Dataset excerpts

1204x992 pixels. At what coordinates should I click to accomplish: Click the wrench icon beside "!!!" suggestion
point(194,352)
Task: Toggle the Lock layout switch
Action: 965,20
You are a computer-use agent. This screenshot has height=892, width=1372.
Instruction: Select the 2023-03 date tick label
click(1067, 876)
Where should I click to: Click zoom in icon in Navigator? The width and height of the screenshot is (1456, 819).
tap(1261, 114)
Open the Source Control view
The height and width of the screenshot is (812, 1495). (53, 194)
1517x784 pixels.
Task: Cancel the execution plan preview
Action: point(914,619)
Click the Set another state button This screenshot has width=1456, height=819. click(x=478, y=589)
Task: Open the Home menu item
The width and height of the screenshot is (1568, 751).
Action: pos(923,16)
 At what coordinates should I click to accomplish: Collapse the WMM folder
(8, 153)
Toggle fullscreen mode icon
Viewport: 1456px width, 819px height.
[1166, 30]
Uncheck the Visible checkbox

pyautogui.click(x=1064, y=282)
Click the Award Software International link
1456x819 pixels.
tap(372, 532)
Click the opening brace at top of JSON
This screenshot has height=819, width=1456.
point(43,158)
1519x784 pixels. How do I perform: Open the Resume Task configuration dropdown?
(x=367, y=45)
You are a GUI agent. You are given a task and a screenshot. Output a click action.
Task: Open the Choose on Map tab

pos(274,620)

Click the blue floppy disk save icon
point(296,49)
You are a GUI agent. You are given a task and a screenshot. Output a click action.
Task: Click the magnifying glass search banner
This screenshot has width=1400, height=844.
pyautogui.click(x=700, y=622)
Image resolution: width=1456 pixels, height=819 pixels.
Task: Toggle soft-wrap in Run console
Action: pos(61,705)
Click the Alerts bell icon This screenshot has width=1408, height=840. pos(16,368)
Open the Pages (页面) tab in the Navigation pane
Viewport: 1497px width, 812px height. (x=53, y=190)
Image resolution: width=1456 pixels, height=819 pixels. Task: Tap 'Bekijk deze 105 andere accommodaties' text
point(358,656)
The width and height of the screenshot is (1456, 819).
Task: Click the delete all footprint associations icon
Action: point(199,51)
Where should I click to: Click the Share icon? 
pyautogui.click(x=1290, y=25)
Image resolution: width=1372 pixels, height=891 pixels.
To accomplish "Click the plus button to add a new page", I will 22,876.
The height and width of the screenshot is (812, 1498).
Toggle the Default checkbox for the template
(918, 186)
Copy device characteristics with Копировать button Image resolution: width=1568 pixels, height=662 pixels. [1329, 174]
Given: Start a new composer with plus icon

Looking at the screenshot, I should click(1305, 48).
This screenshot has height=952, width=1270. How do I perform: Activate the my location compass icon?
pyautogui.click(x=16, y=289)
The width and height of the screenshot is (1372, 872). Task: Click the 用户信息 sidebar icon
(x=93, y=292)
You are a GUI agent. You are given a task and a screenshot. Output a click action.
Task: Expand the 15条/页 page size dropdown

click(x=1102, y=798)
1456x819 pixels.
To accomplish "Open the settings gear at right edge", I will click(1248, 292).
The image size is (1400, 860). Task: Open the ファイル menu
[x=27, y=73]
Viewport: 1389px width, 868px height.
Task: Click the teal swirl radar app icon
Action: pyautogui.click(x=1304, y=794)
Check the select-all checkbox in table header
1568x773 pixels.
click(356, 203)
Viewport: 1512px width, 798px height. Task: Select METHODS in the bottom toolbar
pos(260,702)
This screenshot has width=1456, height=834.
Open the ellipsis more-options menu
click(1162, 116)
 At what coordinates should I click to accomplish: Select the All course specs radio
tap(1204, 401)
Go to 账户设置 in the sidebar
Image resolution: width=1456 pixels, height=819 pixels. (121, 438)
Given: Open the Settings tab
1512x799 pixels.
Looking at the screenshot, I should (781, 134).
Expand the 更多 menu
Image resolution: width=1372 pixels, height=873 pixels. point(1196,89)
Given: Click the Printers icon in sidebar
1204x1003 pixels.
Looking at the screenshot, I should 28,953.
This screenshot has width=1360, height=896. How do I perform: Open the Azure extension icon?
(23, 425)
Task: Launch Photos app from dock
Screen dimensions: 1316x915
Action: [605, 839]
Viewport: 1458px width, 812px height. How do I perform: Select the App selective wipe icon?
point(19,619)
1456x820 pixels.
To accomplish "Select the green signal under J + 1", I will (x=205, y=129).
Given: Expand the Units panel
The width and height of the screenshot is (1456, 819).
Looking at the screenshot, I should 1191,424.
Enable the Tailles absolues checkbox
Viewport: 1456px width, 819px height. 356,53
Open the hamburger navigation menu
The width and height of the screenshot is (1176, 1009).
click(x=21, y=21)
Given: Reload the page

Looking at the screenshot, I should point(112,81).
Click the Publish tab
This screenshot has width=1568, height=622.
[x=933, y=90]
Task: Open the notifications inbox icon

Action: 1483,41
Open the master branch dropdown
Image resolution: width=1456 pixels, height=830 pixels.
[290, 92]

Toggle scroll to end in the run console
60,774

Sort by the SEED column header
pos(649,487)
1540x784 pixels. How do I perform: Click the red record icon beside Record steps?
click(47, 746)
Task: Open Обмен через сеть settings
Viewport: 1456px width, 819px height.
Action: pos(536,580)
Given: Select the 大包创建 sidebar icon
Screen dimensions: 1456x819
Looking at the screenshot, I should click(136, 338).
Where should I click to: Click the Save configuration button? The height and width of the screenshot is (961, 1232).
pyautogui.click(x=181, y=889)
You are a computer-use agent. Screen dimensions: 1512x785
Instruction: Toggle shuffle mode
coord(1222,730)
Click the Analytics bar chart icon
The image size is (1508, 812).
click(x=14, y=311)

TASK DETAILS
There is a run of lines above from the one with "Task: Open the Home menu item" to the one with "Task: Click the magnifying"; print exactly that run, both ends included, and nothing else.

OUTPUT
Task: Open the Home menu item
The width and height of the screenshot is (1568, 751).
Action: pos(923,16)
 At what coordinates should I click to accomplish: Collapse the WMM folder
(8, 153)
Toggle fullscreen mode icon
Viewport: 1456px width, 819px height.
[1166, 30]
Uncheck the Visible checkbox

pyautogui.click(x=1064, y=282)
Click the Award Software International link
1456x819 pixels.
tap(372, 532)
Click the opening brace at top of JSON
This screenshot has height=819, width=1456.
point(43,158)
1519x784 pixels. How do I perform: Open the Resume Task configuration dropdown?
(x=367, y=45)
You are a GUI agent. You are given a task and a screenshot. Output a click action.
Task: Open the Choose on Map tab

pos(274,620)

Click the blue floppy disk save icon
point(296,49)
You are a GUI agent. You are given a task and a screenshot. Output a click action.
Task: Click the magnifying glass search banner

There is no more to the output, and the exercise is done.